### Brief
Go through the data and tally the lines that include "date". The reply is that number alone.

Stored items from a collection:
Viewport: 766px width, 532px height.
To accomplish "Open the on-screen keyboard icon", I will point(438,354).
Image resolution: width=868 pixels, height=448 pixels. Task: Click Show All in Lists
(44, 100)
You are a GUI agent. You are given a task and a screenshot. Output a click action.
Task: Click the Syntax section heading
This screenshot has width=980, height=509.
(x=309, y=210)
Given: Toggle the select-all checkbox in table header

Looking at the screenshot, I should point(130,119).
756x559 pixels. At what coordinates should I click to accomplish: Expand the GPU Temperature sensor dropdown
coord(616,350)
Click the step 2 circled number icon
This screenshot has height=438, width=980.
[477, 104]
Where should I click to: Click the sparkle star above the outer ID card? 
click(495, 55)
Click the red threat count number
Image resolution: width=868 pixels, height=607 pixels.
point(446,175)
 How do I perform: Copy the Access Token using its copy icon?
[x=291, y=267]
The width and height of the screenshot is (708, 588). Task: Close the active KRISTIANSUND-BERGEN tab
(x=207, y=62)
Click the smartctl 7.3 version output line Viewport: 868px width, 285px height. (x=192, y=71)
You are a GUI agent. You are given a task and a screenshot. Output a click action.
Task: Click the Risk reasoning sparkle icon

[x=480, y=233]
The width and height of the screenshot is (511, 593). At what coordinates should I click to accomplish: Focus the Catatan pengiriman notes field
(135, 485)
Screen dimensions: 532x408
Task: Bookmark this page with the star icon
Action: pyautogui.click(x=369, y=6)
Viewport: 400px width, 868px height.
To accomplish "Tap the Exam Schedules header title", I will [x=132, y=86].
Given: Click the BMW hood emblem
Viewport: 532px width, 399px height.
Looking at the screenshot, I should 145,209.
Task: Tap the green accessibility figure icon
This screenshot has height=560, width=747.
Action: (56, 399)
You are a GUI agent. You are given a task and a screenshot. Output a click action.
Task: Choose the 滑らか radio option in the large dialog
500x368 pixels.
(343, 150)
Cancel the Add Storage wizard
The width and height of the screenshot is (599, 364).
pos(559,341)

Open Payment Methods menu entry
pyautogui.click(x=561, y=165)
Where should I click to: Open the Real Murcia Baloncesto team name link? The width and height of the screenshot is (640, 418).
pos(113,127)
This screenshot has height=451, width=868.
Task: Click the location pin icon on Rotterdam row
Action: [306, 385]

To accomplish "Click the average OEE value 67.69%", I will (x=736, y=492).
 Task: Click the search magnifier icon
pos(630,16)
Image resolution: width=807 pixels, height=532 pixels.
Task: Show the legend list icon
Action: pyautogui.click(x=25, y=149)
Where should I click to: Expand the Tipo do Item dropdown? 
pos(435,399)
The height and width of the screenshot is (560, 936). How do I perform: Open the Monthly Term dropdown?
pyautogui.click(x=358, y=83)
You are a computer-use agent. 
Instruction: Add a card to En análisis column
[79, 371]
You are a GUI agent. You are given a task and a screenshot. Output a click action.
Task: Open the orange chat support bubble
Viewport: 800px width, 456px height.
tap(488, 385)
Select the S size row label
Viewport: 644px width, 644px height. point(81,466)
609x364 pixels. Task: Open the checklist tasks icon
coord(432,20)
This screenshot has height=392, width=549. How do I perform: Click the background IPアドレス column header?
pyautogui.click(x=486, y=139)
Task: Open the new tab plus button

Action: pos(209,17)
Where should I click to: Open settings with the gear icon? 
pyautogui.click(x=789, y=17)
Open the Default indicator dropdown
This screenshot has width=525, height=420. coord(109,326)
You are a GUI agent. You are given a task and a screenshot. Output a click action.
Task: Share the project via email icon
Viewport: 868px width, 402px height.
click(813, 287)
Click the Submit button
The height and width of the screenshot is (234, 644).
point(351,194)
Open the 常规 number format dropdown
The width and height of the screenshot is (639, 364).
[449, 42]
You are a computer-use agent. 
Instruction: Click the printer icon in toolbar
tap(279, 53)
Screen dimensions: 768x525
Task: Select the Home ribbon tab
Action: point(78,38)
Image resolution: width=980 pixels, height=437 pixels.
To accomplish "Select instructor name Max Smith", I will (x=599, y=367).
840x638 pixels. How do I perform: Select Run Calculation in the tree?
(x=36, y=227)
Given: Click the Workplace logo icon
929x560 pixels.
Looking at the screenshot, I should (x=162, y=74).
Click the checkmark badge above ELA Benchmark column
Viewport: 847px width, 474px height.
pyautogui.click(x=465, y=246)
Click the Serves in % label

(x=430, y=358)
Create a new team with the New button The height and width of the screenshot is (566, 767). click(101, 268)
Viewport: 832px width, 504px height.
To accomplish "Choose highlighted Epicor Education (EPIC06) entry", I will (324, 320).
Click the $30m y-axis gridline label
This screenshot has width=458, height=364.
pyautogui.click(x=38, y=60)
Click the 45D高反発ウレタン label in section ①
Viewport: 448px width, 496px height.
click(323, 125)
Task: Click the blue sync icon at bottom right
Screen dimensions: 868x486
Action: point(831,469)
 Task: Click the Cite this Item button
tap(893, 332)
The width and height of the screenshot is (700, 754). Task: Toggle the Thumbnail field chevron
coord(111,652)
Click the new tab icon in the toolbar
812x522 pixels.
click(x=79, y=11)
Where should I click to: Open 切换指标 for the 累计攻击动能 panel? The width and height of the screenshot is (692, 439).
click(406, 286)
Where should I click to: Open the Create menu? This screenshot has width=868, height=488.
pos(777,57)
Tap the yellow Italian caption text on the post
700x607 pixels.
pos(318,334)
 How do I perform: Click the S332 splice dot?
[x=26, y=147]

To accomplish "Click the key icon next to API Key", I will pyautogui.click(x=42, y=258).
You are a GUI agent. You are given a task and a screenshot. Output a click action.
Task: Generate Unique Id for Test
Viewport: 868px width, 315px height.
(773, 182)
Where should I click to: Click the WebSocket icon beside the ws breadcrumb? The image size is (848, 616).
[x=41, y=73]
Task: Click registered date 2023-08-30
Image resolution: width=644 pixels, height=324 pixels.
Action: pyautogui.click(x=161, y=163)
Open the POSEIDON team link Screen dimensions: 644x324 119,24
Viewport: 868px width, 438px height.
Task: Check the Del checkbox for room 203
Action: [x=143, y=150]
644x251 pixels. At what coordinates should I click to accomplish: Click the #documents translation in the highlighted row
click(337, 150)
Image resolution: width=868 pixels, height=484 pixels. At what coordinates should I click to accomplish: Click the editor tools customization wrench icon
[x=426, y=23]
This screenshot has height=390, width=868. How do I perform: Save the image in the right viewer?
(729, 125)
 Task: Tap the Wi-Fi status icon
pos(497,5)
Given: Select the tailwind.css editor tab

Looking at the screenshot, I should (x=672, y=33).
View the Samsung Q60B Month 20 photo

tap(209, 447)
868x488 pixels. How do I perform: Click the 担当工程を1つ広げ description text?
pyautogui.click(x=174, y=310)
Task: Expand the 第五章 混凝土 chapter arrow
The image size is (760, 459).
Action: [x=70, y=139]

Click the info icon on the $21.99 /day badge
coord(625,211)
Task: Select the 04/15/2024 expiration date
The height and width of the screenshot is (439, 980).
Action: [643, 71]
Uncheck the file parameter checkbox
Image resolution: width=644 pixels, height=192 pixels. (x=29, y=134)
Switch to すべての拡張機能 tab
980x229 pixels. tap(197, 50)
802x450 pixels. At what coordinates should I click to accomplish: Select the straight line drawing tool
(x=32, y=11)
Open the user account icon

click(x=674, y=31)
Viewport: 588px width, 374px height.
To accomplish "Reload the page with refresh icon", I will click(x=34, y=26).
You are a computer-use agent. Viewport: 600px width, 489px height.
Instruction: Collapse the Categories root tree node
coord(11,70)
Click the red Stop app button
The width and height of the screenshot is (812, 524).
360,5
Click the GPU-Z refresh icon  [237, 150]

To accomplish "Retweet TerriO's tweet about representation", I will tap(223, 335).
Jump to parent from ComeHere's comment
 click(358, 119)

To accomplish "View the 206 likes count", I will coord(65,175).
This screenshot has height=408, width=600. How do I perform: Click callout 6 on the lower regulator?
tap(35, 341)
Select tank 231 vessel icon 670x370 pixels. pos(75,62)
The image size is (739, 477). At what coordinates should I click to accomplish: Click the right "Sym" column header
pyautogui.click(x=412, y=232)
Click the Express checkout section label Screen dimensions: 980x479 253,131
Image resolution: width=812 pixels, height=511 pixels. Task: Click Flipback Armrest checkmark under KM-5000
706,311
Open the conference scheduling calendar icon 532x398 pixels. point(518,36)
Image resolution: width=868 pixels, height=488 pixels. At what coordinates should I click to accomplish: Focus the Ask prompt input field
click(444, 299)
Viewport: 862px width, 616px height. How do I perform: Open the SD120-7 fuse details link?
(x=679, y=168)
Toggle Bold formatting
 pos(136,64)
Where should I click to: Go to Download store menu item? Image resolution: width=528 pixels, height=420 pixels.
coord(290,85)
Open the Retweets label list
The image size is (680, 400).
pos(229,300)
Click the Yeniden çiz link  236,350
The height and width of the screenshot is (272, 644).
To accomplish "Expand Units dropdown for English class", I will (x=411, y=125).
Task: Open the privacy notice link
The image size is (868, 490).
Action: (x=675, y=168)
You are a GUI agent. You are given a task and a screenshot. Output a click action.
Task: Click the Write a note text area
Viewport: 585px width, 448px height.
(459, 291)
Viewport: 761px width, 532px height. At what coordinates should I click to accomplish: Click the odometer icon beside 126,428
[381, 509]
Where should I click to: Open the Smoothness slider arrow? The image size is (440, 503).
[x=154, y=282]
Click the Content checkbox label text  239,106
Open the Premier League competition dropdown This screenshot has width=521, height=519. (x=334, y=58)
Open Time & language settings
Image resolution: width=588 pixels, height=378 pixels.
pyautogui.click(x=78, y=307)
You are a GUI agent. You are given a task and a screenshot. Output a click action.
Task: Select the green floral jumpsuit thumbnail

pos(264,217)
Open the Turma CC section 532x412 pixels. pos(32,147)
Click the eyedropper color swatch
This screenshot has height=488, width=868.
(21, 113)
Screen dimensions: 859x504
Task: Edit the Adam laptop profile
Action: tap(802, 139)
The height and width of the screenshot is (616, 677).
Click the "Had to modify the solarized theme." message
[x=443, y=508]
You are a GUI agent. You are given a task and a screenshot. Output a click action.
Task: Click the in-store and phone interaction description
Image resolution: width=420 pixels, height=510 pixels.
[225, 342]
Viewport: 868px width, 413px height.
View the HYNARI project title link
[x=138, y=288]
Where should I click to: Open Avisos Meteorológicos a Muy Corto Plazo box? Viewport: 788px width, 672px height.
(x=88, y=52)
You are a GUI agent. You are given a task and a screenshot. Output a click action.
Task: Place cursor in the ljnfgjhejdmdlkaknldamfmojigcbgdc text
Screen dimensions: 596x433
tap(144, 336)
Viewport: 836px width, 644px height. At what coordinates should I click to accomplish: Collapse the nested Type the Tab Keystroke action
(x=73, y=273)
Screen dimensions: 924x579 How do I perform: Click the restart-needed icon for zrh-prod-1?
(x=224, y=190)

### Task output
2